Upcoming research from (ISC)² shares that too many candidates “feel deterred from joining the cybersecurity workforce because they are intimidated, either because they don’t see themselves fitting in or because they mistakenly believe they need to either possess highly advanced coding abilities or acquire them through an expensive education.” 

Onapsis Chief People Officer, Catherine Gasse, offers the following advice when it comes to cybersecurity hiring: 

  • Make job descriptions more accessible: Quite often, skilled job applicants are intimidated by job descriptions because the criteria is too rigid or the language is too technical.
  • Rethink the job requirements list: Think more about the role the person will perform versus the background of a candidate. Don’t get too granular in terms of years of experience or education as you’ll severely limit the candidate pool — often fairly arbitrarily. This is especially true in our young industry.
  • Hire for high potential rather than past experience: When you hire for potential, you end up with candidates who stick around longer, grow in leadership roles, and produce better results.
  • Find ways to express how your company is different from other security companies: It’s an extremely competitive security talent market and Boston has a record number of cybersecurity companies. What are your company’s differentiators? 
  • Think about other industries and communities from which to pull talent or mentor professionals to bring into security. Furthermore, there’s a great number of security jobs that need program management experience and presentation skills over coding or communication expertise over auditing skills.

As part of our effort to address the cybersecurity skills gap, Onapsis created an internship program. Rolled out last summer, this program is available to students from low-income communities in Argentina who are interested in pursuing a career in security. These interns have the opportunity to work at our research and development center in Buenos Aires and after months of intense Python training, they are offered roles as trainees. These hires have an enormous impact — not only by bringing new expertise and perspective to Onapsis, but also by introducing young, ambitious individuals to the cybersecurity industry.

There is still much work to be done across the industry. A lack of representation across gender, ethnicity, age, race, socioeconomic background, and region certainly contributes to and perpetuates the cybersecurity gap. Women make up 20 percent of the cybersecurity workforce; while up from 11 percent in 2013, it’s not enough. Blacks and Hispanics still have marginal representation in cybersecurity professional positions, despite representing over 30% of the total population. As ISC2’s upcoming Cybersecurity Workforce Study examines, “The absence of diverse role models that aspiring professionals can identify with and find inspiration from is a major barrier for awareness and consideration of a cybersecurity career.” 

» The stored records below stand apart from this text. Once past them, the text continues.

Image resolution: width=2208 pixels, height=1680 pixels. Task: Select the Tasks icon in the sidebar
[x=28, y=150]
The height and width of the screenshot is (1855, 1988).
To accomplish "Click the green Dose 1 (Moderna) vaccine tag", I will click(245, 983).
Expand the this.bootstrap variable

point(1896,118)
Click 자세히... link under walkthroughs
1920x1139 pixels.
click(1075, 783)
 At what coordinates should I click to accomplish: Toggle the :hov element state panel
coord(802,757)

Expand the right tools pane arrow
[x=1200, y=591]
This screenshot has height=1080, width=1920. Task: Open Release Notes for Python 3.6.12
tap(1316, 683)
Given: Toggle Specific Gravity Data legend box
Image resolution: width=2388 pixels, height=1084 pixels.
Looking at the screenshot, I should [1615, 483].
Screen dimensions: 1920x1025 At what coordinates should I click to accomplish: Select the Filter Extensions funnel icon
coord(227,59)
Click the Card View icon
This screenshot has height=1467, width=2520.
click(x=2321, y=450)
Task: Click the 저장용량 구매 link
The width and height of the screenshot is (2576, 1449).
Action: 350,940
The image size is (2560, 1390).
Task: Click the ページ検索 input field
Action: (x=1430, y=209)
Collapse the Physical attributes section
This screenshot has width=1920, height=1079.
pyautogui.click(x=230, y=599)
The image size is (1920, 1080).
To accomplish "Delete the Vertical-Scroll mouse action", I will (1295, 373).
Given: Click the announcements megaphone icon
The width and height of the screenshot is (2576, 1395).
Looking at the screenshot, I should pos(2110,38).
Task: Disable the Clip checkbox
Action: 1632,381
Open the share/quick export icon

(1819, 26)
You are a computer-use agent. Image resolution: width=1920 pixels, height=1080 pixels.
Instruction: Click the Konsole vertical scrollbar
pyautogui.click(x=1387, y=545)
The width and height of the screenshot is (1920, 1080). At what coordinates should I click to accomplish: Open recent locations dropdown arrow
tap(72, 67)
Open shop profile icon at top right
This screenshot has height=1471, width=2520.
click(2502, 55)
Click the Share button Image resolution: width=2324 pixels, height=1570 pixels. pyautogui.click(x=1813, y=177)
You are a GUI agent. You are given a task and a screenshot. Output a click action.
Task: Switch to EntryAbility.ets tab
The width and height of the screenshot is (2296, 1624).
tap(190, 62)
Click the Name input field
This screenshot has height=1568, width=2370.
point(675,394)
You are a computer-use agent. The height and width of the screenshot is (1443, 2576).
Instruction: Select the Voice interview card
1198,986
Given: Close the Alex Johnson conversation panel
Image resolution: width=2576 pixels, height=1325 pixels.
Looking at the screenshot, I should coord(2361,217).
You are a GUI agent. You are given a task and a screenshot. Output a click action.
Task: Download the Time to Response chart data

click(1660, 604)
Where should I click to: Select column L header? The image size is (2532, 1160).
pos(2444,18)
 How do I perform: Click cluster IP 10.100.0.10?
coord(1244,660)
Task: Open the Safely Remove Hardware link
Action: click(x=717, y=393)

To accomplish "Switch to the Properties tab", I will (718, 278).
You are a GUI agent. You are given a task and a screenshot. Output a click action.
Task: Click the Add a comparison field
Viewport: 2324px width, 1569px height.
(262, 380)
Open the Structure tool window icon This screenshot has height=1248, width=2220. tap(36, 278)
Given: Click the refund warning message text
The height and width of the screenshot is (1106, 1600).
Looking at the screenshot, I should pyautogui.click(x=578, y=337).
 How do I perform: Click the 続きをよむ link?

Demystifying cybersecurity and actively seeking to make the industry more inclusive will have long-reaching effects, far beyond lessening the cybersecurity gap. The benefits of diverse teams are endless, bringing different perspectives to the table, increased creativity, and learning and growth opportunities for organizations. Onapsis is committed to shifting how we market our security and technical focused roles, training within our organization, and improving upon our diversity every day.